Читаем Камера хранения полностью

В реальной жизни никуда не денешься от «мелочей муравьиного быта». Интеллигенция повсеместно бедствует. Известные лица из окружения Чуковского, например: Добужинский, Замятин, Ахматова – не торопятся отвлечься от собственных забот, чтобы заняться поддержкой нуждающихся собратьев. В отличие от Чуковского, который не первый год уже ведет жизнь некоего городского пилигрима. Он не владеет своим временем, оно ускользает от него, тратится как эти бумажки – ничего не стоящие деньги. Длинные ноги носят его по городу, и день за днем без конца, отвлекаясь от дел, совершенно бескорыстно он стремится помочь многим доставать пайки, деньги – и это при всём том, что и сам он, и его немалая семья голодают… (Однажды пришлось ему обратиться к АРА3, чтобы добыть пару штанов для тогдашнего мужа Ахматовой – по ее просьбе)
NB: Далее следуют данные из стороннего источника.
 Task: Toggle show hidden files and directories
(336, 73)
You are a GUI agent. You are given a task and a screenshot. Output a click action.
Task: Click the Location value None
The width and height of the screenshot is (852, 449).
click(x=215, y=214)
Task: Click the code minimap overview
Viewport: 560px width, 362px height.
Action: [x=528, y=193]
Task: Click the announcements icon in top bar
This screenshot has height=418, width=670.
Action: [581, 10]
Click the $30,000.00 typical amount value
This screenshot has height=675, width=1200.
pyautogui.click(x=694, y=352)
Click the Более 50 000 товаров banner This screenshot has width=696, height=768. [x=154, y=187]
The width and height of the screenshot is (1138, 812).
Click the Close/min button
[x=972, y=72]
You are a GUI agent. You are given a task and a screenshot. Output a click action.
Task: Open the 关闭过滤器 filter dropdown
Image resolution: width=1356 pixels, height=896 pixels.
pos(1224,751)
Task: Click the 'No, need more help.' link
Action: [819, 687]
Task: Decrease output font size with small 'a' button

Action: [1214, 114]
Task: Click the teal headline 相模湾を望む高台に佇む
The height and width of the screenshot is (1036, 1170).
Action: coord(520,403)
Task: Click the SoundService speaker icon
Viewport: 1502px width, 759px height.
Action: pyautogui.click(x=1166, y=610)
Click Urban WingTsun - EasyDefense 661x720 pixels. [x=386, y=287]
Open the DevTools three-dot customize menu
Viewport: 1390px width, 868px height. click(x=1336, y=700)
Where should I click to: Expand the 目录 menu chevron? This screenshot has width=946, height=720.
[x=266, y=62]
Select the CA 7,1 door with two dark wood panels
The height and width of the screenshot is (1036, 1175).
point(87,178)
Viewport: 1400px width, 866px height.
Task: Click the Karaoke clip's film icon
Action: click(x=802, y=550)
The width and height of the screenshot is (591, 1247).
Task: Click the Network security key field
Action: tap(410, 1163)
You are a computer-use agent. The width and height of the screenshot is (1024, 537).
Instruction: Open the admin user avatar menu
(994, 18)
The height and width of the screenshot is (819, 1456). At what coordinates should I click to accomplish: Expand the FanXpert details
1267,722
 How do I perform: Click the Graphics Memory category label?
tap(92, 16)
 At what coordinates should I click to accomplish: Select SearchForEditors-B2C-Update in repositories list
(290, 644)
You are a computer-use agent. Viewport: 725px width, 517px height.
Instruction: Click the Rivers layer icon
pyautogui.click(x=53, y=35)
Увы, окружающий его мир далек от совершенства и жизнь напоминает заколдованный круг: чем успешнее он помогает, тем чаще к нему разные люди обращаются за помощью. Иногда это даже заканчивается тем, что он попросту отдает кому–нибудь свои последние деньги.

Вот между делом оставленные в дневнике записи 22 марта 1922:

«Сегодня был опять у чухон – устроил для Репина всё – и деньги (990 марок), и визу для Веры Репиной – а у самого нет даже на трамвай. На какие деньги я сегодня побреюсь, не знаю.»;

«Послезавтра Лидины именины, а у меня ни копейки нет.»

И летом того же года:

«Я редактирую Бернарда Шоу – для хлеба. Уже три дня не на что купить хлеба.»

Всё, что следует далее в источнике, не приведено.